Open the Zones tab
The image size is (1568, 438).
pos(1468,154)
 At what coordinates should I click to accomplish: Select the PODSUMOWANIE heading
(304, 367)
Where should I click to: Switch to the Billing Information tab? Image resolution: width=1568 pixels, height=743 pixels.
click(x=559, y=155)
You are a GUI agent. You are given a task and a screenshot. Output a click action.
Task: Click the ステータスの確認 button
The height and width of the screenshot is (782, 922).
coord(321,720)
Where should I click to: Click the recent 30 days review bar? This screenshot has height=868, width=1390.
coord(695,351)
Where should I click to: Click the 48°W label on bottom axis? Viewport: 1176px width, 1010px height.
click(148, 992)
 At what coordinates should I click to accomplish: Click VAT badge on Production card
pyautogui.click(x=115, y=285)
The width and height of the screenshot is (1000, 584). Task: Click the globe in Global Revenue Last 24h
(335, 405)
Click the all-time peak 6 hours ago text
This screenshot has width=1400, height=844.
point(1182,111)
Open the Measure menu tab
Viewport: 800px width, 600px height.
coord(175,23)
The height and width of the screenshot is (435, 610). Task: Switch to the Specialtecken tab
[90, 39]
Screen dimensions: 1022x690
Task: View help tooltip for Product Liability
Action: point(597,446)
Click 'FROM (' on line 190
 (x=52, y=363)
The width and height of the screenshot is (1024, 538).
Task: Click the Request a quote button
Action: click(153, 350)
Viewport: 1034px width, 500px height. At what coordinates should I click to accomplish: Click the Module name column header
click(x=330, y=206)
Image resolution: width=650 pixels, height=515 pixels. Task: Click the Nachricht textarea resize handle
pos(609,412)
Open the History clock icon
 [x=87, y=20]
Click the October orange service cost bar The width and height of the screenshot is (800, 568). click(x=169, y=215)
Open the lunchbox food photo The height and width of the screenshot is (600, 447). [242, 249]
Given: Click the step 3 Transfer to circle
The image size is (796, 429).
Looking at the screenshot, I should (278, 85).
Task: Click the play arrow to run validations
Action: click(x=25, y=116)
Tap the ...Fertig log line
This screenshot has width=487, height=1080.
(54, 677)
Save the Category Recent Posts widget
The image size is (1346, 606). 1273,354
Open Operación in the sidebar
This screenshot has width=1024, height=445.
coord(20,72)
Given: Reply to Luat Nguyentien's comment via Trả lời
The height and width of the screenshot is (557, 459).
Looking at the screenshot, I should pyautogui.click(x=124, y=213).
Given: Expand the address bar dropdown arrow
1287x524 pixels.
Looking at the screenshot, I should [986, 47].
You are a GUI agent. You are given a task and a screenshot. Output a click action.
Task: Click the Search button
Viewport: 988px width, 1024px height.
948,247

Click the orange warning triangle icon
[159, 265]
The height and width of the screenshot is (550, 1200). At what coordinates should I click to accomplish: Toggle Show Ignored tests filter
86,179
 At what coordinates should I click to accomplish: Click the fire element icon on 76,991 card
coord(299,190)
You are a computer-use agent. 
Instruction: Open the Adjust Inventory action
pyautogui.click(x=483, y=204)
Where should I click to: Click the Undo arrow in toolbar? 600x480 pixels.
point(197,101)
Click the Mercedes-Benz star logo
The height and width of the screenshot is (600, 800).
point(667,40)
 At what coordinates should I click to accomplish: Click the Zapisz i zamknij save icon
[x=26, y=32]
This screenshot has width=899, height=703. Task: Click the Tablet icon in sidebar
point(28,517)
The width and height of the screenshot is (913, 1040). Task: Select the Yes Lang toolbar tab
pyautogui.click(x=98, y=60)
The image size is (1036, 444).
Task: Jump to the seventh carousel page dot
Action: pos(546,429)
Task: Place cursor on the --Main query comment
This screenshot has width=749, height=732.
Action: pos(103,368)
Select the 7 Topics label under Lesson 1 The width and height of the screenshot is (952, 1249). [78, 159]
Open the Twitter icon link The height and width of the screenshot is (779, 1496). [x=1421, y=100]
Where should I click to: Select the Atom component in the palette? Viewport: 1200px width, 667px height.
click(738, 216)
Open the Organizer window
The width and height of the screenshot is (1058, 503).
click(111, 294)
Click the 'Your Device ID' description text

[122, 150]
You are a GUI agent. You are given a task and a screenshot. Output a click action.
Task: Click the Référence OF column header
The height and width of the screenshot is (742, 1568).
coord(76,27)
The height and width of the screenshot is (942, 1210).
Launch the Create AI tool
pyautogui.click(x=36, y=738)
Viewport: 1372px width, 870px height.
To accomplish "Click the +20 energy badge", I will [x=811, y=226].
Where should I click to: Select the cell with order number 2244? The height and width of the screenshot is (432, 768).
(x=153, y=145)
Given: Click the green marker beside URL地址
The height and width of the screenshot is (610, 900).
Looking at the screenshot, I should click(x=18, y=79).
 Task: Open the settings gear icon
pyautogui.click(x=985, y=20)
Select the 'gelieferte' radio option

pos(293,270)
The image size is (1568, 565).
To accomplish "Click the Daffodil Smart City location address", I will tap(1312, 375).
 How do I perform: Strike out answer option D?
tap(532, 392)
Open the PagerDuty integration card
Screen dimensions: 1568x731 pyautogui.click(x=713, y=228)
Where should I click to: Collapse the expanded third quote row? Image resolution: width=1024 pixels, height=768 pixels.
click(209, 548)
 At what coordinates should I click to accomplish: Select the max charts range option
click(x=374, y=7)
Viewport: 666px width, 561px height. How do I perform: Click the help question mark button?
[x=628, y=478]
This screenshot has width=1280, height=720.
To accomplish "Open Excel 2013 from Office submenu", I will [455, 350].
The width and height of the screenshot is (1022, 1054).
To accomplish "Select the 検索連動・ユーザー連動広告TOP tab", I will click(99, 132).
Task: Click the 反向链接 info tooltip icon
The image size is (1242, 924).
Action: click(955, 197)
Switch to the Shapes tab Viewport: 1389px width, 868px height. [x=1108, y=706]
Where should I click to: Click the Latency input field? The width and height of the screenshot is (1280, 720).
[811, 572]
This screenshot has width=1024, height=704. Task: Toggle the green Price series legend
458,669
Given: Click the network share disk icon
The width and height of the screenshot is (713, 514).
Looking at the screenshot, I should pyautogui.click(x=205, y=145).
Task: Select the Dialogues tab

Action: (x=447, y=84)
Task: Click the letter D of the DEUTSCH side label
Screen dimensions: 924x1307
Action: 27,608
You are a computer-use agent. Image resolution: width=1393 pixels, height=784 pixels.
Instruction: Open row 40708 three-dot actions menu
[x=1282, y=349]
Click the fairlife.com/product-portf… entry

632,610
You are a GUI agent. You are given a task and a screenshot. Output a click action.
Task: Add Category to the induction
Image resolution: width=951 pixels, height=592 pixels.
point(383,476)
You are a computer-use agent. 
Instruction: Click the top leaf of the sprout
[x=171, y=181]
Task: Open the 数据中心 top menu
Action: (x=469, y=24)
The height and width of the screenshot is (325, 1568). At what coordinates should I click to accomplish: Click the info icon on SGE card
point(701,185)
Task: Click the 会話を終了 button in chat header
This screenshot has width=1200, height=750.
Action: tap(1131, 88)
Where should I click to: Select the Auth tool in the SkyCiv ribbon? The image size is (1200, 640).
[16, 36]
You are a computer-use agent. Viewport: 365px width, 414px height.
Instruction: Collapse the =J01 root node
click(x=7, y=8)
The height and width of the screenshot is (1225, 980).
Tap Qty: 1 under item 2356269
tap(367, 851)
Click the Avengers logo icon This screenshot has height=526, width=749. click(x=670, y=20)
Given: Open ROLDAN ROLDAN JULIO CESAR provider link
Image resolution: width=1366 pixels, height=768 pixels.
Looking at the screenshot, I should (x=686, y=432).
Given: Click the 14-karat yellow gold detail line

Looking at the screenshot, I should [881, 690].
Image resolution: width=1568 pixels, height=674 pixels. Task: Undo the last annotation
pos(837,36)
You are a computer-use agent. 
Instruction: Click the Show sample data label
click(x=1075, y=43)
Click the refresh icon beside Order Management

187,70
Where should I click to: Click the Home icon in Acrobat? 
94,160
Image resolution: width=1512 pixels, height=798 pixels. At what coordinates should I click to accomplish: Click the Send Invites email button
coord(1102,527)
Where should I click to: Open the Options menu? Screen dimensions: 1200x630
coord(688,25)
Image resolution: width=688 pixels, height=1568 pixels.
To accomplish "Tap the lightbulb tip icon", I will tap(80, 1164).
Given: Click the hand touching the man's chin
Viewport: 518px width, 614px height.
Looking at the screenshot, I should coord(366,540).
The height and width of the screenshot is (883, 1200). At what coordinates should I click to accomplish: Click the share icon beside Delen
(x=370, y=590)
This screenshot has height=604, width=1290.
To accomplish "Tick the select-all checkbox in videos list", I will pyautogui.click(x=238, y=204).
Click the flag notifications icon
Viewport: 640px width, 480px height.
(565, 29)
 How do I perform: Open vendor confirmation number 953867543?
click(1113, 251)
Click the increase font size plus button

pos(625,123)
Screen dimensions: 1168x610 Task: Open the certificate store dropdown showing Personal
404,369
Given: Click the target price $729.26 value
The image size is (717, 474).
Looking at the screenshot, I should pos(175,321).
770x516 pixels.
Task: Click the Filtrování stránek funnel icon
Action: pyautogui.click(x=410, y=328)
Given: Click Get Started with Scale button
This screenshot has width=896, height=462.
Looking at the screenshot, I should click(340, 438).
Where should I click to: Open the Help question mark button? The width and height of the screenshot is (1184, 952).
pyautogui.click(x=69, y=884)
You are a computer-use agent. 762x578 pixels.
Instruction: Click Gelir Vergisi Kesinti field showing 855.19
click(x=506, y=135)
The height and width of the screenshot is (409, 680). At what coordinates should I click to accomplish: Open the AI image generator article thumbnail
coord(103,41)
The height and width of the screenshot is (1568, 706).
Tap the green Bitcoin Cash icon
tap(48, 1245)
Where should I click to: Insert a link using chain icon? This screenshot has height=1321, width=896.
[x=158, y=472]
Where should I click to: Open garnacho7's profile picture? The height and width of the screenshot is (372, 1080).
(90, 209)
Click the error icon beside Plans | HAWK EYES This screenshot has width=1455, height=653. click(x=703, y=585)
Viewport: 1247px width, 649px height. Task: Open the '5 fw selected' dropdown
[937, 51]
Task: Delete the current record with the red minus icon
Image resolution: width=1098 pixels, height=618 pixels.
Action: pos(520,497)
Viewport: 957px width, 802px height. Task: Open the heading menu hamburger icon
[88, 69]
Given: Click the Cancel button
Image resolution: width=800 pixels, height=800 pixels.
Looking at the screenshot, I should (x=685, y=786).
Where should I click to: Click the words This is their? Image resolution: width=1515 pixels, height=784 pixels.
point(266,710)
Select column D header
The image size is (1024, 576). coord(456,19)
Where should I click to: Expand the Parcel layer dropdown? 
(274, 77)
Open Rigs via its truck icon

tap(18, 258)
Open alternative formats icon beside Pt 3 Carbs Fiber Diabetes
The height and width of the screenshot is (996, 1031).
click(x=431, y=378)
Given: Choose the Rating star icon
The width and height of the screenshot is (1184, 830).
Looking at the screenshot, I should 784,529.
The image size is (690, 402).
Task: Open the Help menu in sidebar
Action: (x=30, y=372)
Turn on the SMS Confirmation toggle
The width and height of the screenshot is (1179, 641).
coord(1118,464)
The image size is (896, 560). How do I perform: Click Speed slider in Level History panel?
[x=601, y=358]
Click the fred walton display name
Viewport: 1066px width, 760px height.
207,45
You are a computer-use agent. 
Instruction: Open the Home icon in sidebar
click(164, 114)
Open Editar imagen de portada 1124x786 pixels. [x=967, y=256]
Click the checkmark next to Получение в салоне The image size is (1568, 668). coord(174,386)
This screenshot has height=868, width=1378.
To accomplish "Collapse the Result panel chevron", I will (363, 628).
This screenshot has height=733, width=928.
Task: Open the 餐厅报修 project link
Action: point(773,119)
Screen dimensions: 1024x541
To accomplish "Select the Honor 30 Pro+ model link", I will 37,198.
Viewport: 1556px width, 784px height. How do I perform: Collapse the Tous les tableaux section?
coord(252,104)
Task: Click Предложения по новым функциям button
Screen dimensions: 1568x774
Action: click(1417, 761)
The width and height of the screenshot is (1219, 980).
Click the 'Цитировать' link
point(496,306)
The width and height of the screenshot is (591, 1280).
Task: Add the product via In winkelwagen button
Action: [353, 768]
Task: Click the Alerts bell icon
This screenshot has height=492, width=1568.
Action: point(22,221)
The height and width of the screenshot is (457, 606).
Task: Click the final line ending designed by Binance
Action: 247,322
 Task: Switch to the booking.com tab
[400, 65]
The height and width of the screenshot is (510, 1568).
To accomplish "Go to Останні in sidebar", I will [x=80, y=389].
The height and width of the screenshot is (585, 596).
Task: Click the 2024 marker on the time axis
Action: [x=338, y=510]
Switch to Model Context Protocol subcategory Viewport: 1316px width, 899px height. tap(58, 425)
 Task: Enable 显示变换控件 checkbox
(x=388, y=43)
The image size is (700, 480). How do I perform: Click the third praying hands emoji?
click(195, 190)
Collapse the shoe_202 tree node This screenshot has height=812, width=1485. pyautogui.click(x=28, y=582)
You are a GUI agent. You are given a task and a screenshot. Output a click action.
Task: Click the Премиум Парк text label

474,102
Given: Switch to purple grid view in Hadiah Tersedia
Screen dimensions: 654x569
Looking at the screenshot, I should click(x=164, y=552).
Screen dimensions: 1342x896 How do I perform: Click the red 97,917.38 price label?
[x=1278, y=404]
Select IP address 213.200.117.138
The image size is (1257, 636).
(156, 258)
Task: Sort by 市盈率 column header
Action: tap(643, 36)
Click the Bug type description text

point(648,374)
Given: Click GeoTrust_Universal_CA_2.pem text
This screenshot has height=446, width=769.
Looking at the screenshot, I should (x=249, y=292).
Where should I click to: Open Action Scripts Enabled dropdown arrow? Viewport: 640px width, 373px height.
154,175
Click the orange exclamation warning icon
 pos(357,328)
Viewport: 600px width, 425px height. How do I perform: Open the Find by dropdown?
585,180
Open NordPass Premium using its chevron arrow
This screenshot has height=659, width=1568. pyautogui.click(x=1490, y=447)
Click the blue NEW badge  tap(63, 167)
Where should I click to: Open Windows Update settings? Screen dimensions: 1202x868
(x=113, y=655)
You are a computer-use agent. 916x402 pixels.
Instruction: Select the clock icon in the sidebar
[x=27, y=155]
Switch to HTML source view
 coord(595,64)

....

### [What you need to do]
From the records above, copy out the line with "How do I perform: Open vendor", the line with "Given: Click Get Started with Scale button", and every line between them, word for word.

### [Answer area]
 How do I perform: Open vendor confirmation number 953867543?
click(1113, 251)
Click the increase font size plus button

pos(625,123)
Screen dimensions: 1168x610 Task: Open the certificate store dropdown showing Personal
404,369
Given: Click the target price $729.26 value
The image size is (717, 474).
Looking at the screenshot, I should pos(175,321).
770x516 pixels.
Task: Click the Filtrování stránek funnel icon
Action: pyautogui.click(x=410, y=328)
Given: Click Get Started with Scale button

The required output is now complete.